There are plenty of other things to celebrate in Skyward Sword. The hub city of Skyloft is vibrant and full of secrets, sidequests, and goofy characters. Dungeons like Ancient Cistern and The Sandship are some of the best in the series. Heck, there are even so many delightful small details that stand out, like the way the score sneaks in some trombone to represent Groose during beautiful orchestral arrangements. It’s all the great features that were there on the first playthrough but take time and replays to fully appreciate.
After an HD Nintendo Switch re-release, more fans have remembered these good times with Skyward Sword, and it highlights the cycle of appreciation with Zelda series entries. With nearly every major entry, fans can set their watch to its fall from favorability, to a beloved resurgence years later, and Skyward Sword is somewhere on the up-and-coming end once more.
This is the same cycle Wind Waker dealt with, first facing accusations for its kiddieness, only to later be regarded as one of the series’s greatest.

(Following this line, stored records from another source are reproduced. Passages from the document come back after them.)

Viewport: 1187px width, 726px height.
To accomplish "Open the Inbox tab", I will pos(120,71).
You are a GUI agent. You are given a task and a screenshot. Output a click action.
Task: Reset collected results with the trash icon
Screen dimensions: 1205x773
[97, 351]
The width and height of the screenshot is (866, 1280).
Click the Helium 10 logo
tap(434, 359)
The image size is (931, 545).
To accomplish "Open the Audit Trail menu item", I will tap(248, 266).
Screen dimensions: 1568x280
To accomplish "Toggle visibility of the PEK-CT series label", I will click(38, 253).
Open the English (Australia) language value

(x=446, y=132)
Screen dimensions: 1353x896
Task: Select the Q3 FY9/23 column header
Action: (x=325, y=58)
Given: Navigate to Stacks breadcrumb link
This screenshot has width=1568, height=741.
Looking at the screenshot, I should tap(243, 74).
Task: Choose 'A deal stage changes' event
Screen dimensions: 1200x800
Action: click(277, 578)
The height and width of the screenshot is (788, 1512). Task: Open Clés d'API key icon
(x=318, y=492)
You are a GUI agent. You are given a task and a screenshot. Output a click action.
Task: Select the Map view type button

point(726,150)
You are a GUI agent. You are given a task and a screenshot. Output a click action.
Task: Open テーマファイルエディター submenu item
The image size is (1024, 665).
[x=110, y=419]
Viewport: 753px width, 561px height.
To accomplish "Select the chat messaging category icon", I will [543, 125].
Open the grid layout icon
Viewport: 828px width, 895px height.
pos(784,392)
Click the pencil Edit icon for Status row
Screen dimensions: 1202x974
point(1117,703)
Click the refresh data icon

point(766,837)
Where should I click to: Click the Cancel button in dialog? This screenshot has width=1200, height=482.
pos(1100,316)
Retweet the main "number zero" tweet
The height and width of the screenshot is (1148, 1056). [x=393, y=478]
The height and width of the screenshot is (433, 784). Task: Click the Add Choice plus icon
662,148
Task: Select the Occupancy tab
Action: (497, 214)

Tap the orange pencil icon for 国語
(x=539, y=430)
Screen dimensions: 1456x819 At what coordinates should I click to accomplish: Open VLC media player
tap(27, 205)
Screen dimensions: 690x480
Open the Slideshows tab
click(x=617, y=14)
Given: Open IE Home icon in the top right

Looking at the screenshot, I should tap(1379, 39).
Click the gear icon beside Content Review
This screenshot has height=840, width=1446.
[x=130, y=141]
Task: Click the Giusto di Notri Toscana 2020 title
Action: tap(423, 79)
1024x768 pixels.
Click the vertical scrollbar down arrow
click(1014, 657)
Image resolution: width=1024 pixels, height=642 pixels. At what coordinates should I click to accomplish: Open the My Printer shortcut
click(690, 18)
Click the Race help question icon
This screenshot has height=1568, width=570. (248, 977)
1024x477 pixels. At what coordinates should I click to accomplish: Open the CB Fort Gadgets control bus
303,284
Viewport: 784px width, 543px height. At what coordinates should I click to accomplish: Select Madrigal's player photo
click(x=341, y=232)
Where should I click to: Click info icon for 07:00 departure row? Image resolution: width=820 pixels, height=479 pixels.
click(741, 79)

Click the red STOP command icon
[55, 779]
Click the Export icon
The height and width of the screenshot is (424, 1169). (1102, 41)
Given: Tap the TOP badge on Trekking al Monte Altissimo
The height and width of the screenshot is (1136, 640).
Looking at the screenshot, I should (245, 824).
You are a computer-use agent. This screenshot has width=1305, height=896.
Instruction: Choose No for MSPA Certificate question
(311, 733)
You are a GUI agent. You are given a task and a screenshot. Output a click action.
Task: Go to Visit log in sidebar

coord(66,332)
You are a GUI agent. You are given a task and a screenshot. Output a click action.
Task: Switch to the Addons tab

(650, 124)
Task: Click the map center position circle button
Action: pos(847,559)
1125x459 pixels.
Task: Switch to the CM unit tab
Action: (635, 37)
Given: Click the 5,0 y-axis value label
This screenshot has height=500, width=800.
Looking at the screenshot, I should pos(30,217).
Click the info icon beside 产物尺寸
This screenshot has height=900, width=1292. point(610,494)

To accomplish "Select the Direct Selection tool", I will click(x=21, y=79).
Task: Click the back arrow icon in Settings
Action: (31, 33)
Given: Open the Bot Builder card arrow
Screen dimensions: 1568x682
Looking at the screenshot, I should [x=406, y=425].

Majora’s Mask went from being seen as an awkward sequel with a weird time mechanic to being understood as the brilliant masterful work of fiction from games. Twilight Princess, Link’s Awakening, and even Spirit Tracks have been in the midst of their own rebirths or renaissances over the past five years.
If anything, the Zelda appreciation cycle hardly stands alone as something exclusive to Zelda fans. Fans love a hot take, a controversial opinion, or some exciting piece of news or opinion to make that wait between games more bearable. And in that process of waiting, fans lose patience and turn on the very media they adore as a sort of coping mechanism.
“Oh, that movie sequel I’m waiting for can’t be that good if there were so many holes in the thing before it I liked.” Or, “Ugh, I can’t believe this revolutionary new game didn’t evoke the exact same feelings my 10-year-old self felt about a wildly different game.”
Whether fans can’t stand to live another minute until that new piece comes out or a fan didn’t get verbatim what they were craving after waiting so long, it’s not until after we are removed from that waiting where we can truly appreciate a game for what it truly is. Luckily for Zelda fans, whenever they pick up an older title after some time away, there’s a good chance they’ll find a lot more reasons to love the game than criticize it.